Looking to Buy a Massage Table?
Most people make use of the floor, couch or bed when sharing massage at home. This is a good idea for the occassional massage exchange.
Investing in a good massage table makes sense if you are in the habit of sharing massage work in your family. The strain on your back and neck that can result from working on the floor can pay big dividends when you use a padded massage table. There are used massage tables available from time to time from massage schools selling used equipment or from massage professionals upgrading their equipment. If there are no such resources available to you, then consider these factors in making a prudent buying decision. Remember that a low price often reflects poor quality or workmanship. You want to feel secure when lying down on that table so you can relax completely. Tables that creak or wiggle do not make for a relaxing experience for those lying on the table.
Choose the width that is comfortable for you to lie on and for ease of reaching a body lying in the middle of the table. The most common widths are 28 -30 inches. When choosing width, you should consider whether of not you are likely to be working on large people, either in body weight or height. If you have the space to set up a wider table, go for the 30 inch wide table.
Most massage tables are manufactured with adjustable legs to accommodate people of all heights. Be sure to set the table at a height that protects your back when giving a massage.
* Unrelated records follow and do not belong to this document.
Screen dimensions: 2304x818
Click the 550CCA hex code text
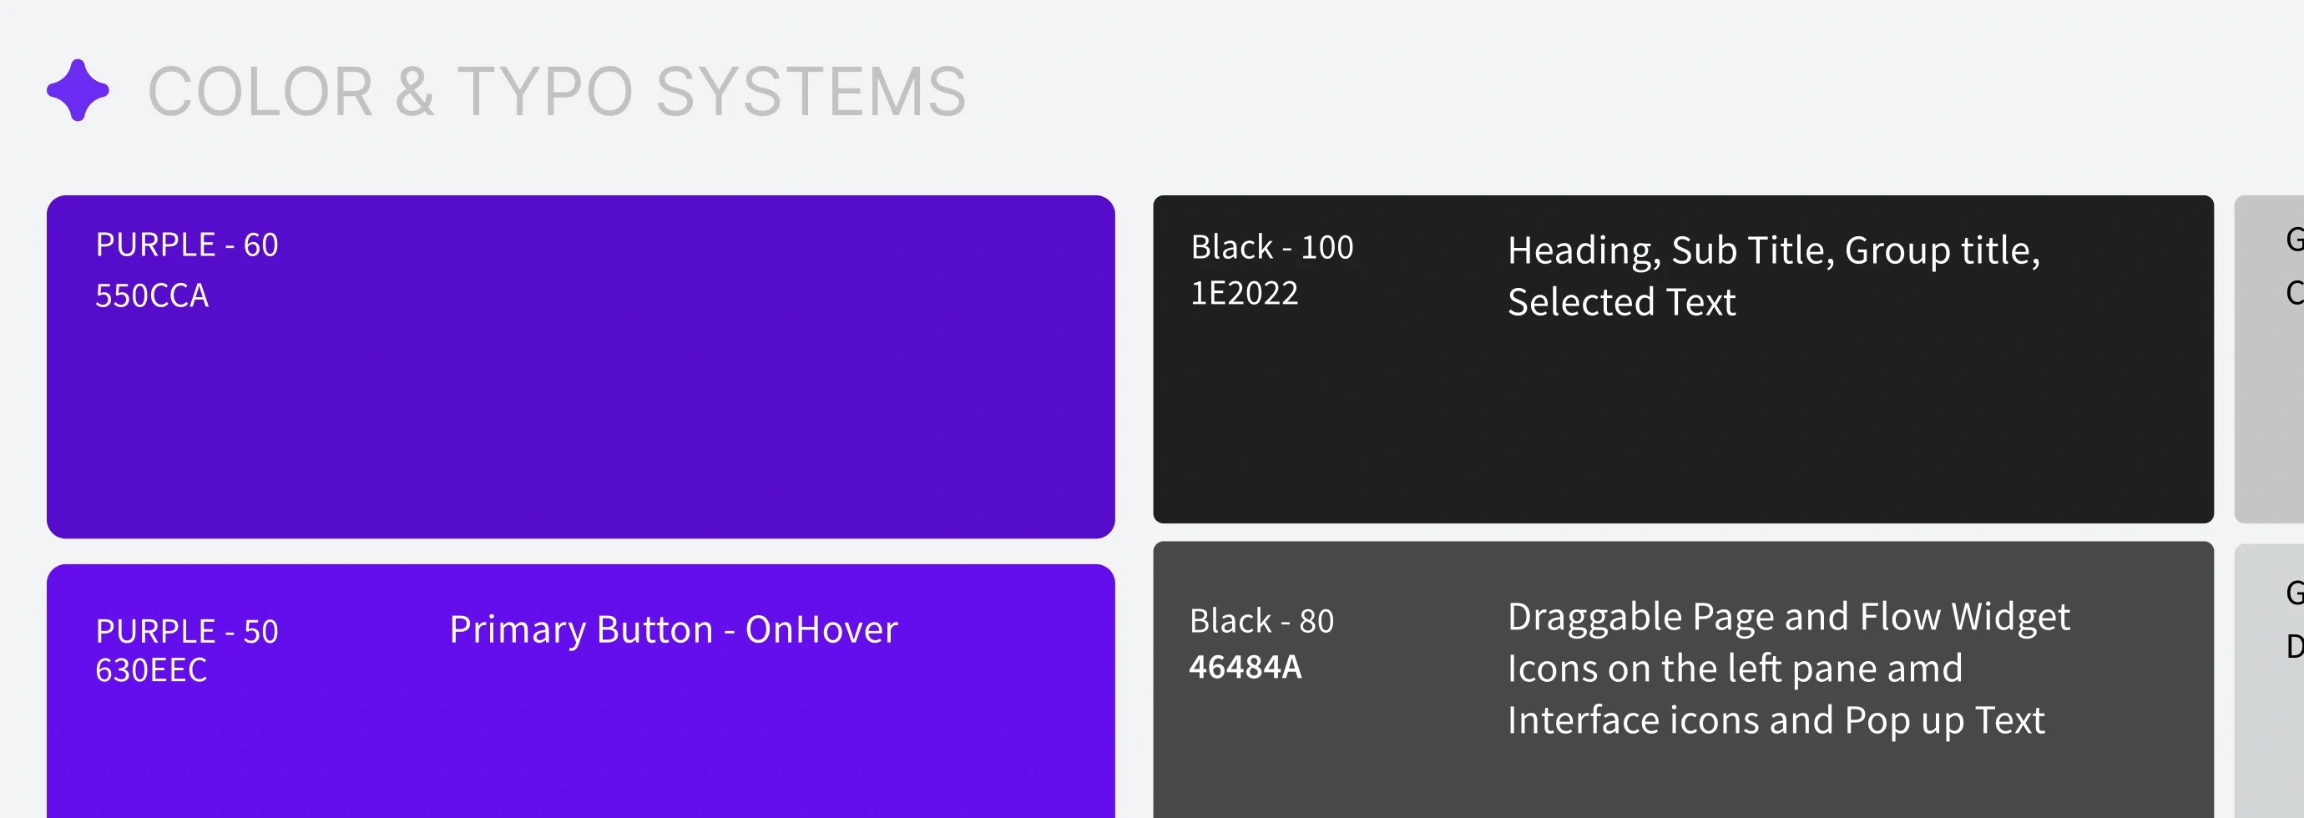click(x=152, y=296)
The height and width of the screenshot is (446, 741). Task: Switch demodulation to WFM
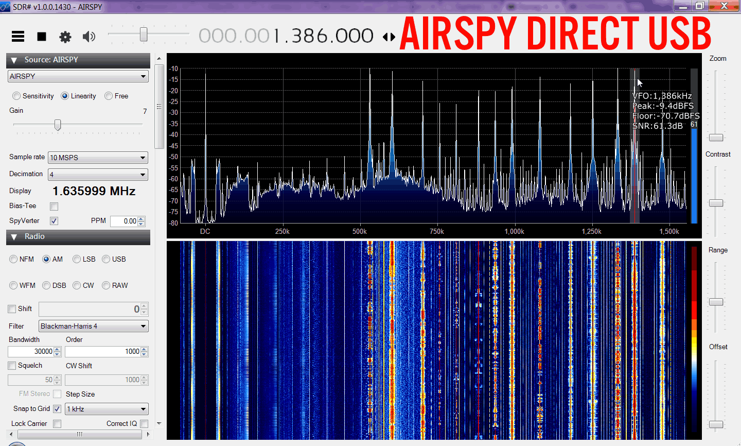point(14,285)
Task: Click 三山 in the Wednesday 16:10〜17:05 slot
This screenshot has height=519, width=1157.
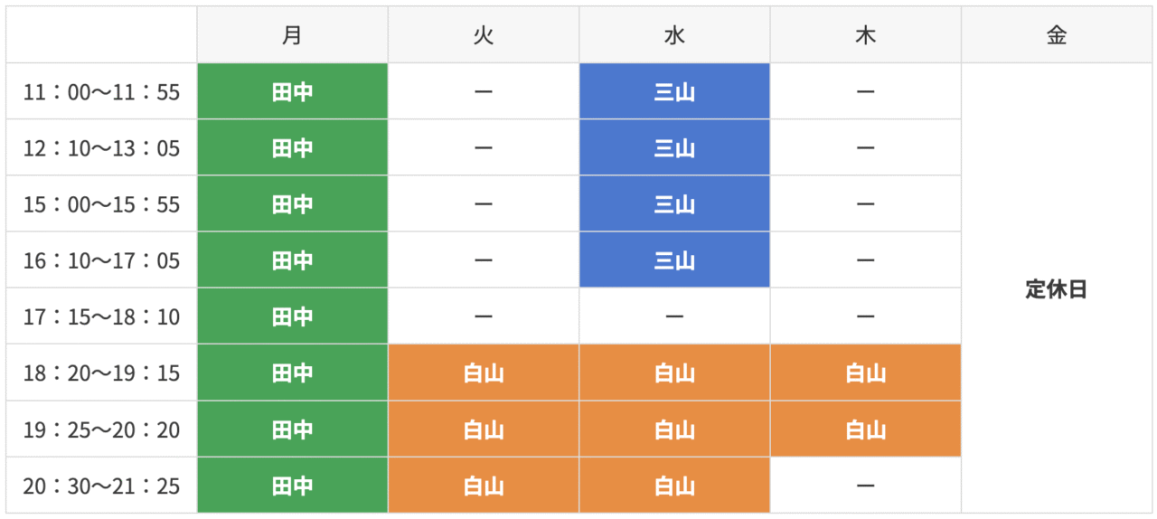Action: (x=674, y=260)
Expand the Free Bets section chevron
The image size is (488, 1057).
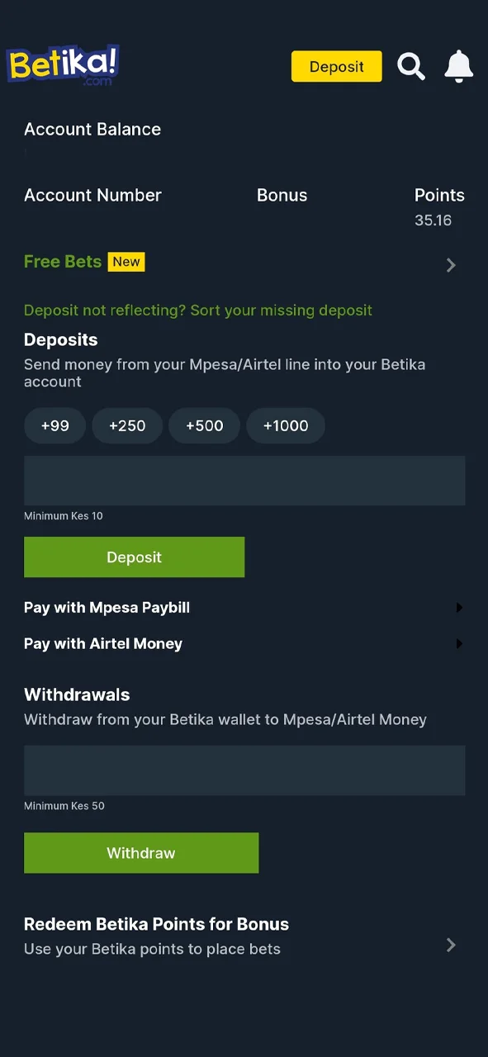[450, 265]
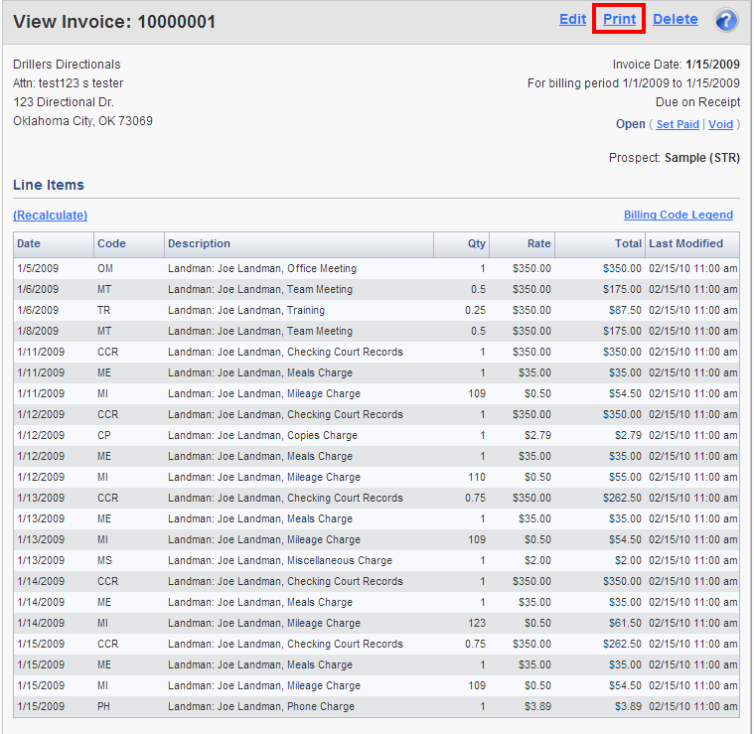
Task: Click the Description column header
Action: click(199, 243)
73 inches is the most common length for a portable table. A face cradle adds 8 to 11 inches to the overall length.
These are designed to support the head and neck when lying face down on a massage table. Fixed face cradles are less expensive and support the head/neck in only one position. The more expensive adjustable face cradle is preferable if you have tense upper back and neck muscles, curvature of the spine, tender breasts, or a thick chest. The added comfort afforded by an adjustable face cradle is well worth the extra price. Most table manufacturers charge a separate fee for face cradles.
Working weight is the weight of the massager plus the weight of the recipient. For example, a table with a working weight of 400 pounds, and a massager who weighs 150 pounds, has a maximum weight for the recipient of 250 pounds. Add up the weight of you and the members of your family most likely to be on the table when deciding your needs. If you exceed the working weight of the table, the frame or table top may crack.
Most quality massage tables are covered with a durable vinyl fabric which is resistant to staining and cracking. This is often an area where some manufacturers cut corners to cut costs.
Table companies offer different densities of foam padding for tables. Consider your comfort while lying on the table when deciding on a thickness of foam. You can always add a mattress pad for additional comfort and thickness if you desire to save on the cost of the extra foam padding.
TYPES OF FRAMES and LEGS
Wood: Most tables are constructed of maple or oak. Both are dense hardwoods that are very strong and durable. If overall table weight is of no concern to you go with wood. If weight is of concern, go with aluminum and a thinner foam padding.
Aluminum: Certain companies use aluminum legs to make the table lighter, yet still as sturdy as wood. Wood is still used for the tabletop.
If you know a professional massage therapist you can always ask their opinion about what make and model of table to buy.